1. pleased, esp. with oneself or one’s merits, advantages, situation, etc., often without awareness of some potential danger or defect; self-satisfied: The voters are too complacent to change the government.

http://dictionary.reference.com/browse/complacent

Recently my friend Jacob wrote a post on his blog on The Stupidity of the Job System. I’ve been having some serious feelings about this as well with my graduation from college coming up after this coming school year. I’ve had several interviews recently and have been reading about startups and other businesses who have been successful despite the recent recession. There’s one thing that seems to stand out to me and is the problem with 99% of businesses out there. Complacency.

Most people automatically assume standard practices are best. It’s not. It’s boring and it doesn’t get the job done anywhere near as well as it could be. Businesses need to survive, but as the world changes, they have to change with it. Jacob had mentioned how he was annoyed with building resumes and cover letters because it is the accepted practice that you make up some BS about yourself and submit it to employers.

But I had another view at this. It’s hard to write these kinds of things because that’s not your personality. You don’t normally brag about yourself so why should you have to here? But wait, are these places which look a degree in BS and the ability create a fake, souped up version of yourself on paper really the kind of people you want to work for? You can only assume that they will expect the same approach to climb the chain inside of the business. Meetings about nothing and useless reports are likely going to plague you, stifle any creativity and passion you had for your job, and in the end, you’re going to become a zombie employee like everyone else at the company. Complacent because you are receiving a paycheck which is enough to live on and drink away your sorrows on the weekends. You come to accept that this is life, this is “happiness” as defined by business because everyone else is in the same position everywhere you look.

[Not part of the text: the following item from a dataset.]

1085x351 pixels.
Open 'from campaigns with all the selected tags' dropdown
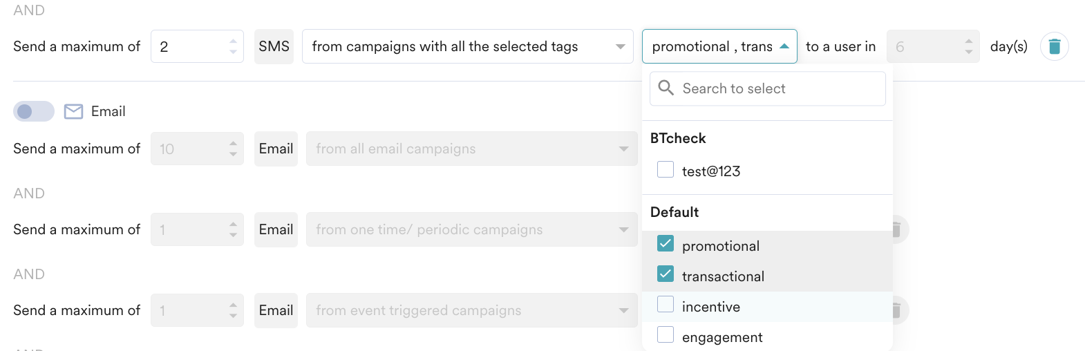pyautogui.click(x=467, y=46)
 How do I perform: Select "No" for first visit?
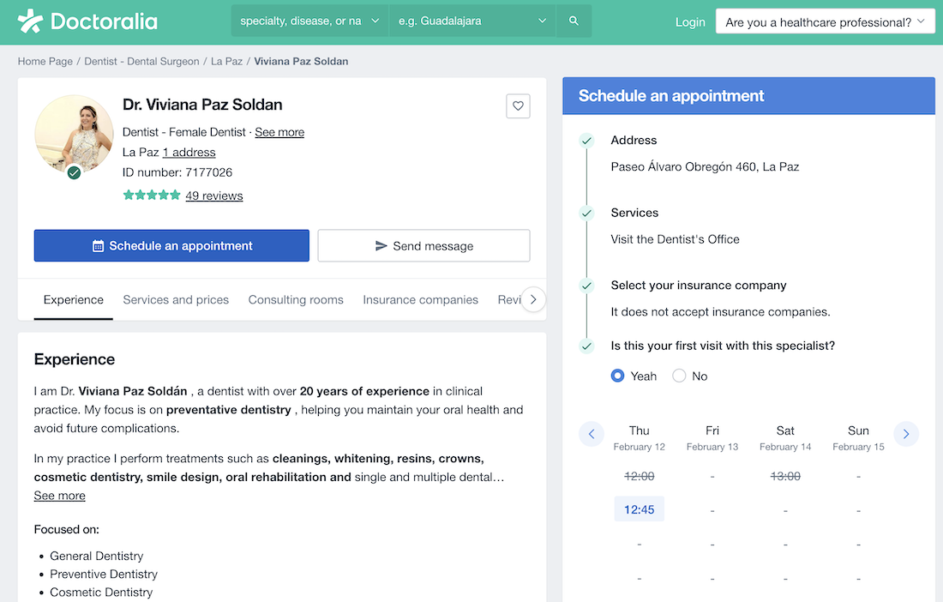click(x=680, y=376)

This applies to school as well. I’ve been kind of frustrated recently with the way I have been taught at my university. I’m a computer science major and things change fast. Daily. They still teach me like it’s the 80′s. I’m still learning C++ as the primary language, when in reality, I think it’s certainly not the best choice. There are many other languages out there that could more efficiently teach concepts and best practices. After all, learning a language is easy, it is the concepts that is the hard part. But no. They’ve taught things this way for years, they are content getting paid to do what they have always done and that’s that. Only one or two professors realize this change is imperative and just like many businesses changes like this must be debated in meetings. Chances are action on this won’t happen for a while.

The companies I would consider working for are the ones driving innovation; pushing the bar. How are they doing this? By providing freedom and core values to shine through the BS that is today’s business world. These are the places that give employees time to work on things they enjoy researching for fun. I mean, look at Google. 50% of their products have come from the 20% of free time they give each employee. Allowing this freedom has given a huge boost to their company. Other places like Tesla are pushing the bar for consumer electric automobiles. How? Because they are free to research and explore in order to find improvements. And just look at the results, it works!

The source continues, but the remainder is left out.